Jonathan Ellman is the Eugene Higgins Professor of Chemistry in FAS and professor of pharmacology at Yale School of Medicine. His lab works to synthesize new chemical matter in order to discover and develop compounds with incredibly diverse properties and applications ranging from precise tools to study biological phenomena, to pharmaceutical agents to treat unmet medical conditions. A Yale faculty member since 2010, Ellman is an Alfred P. Sloan Fellow, winner of the American Chemical Society Arthur C. Cope Scholar Award, fellow of the American Association for the Advancement of Science, and member of the American Academy of Arts & Sciences.

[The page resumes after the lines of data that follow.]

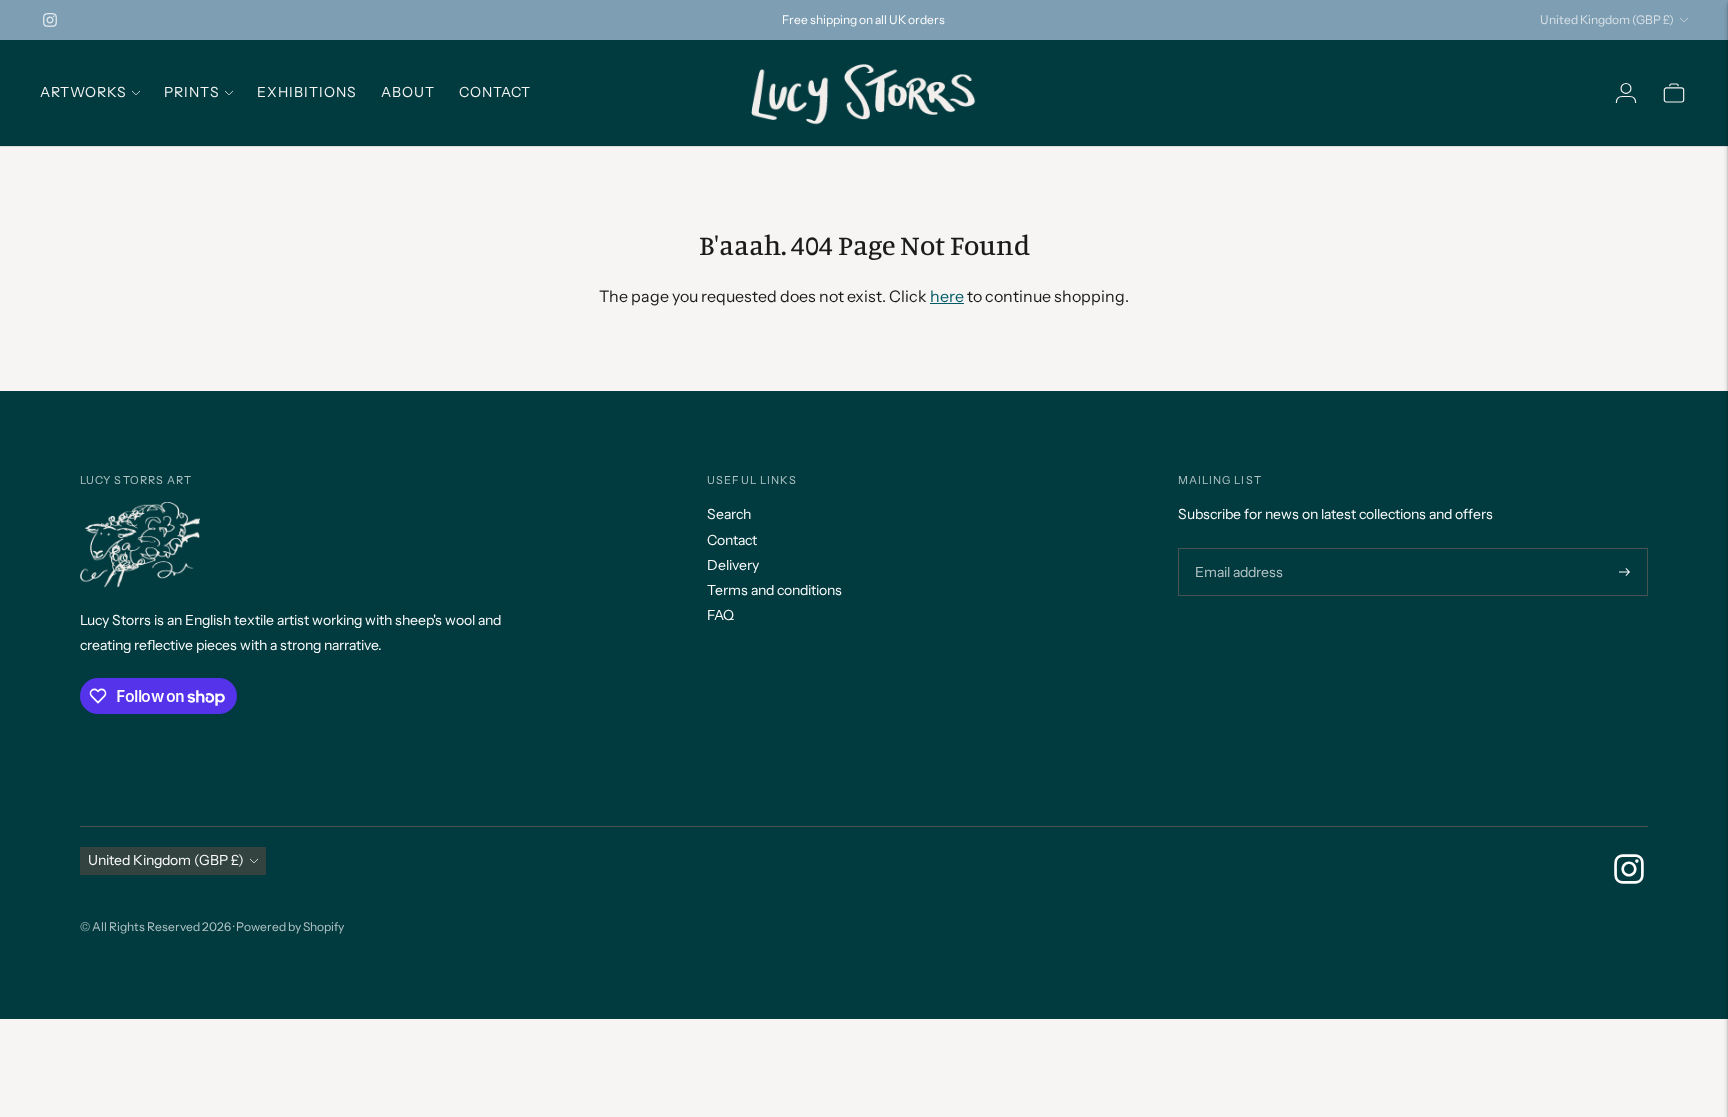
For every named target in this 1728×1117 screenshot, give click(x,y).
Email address (1236, 548)
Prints (192, 92)
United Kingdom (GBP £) (1607, 19)
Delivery (733, 565)
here (947, 296)
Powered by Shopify (290, 926)
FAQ (720, 615)
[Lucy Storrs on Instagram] (50, 20)
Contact (495, 92)
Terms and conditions (774, 590)
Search (729, 514)
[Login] (1626, 93)
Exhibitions (307, 92)
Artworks (83, 92)
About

Leonid Glazman is a Donner Professor of Physics in FAS, professor of applied physics at SEAS, and member of the Yale Quantum Institute. As a researcher, he is interested in dynamic properties of quantum low-dimensional interacting systems. These include a diverse set of objects, such as low-dimensional quantum fluids, topological materials, and various condensed matter implementations of qubits. He is a winner of a Humboldt Research Award for senior U.S. scientists, a Creativity Award from the National Science Foundation, and he is a fellow of the American Physical Society.

Mark Hochstrasser is the Eugene Higgins Professor of Molecular Biophysics and Biochemistry and professor of molecular, cellular, and developmental biology in FAS. He is part of the Yale Cancer Center and has an appointment with the Biomedical Sciences Program at Yale School of Medicine. A member of the Yale faculty since 2000, Hochstrasser’s work aims at understanding at a molecular level how specific eukaryotic proteins are rapidly degraded within cells even while most proteins are spared. He is a member of the American Academy of Arts and Sciences, the American Society for Biochemistry and Molecular Biology, the American Association for the Advancement of Science, and the American Society for Microbiology.

The National Academy of Sciences is a private, nonprofit institution established by President Abraham Lincoln in 1863 and charged with providing independent, objective advice to the nation on matters related to science and technology.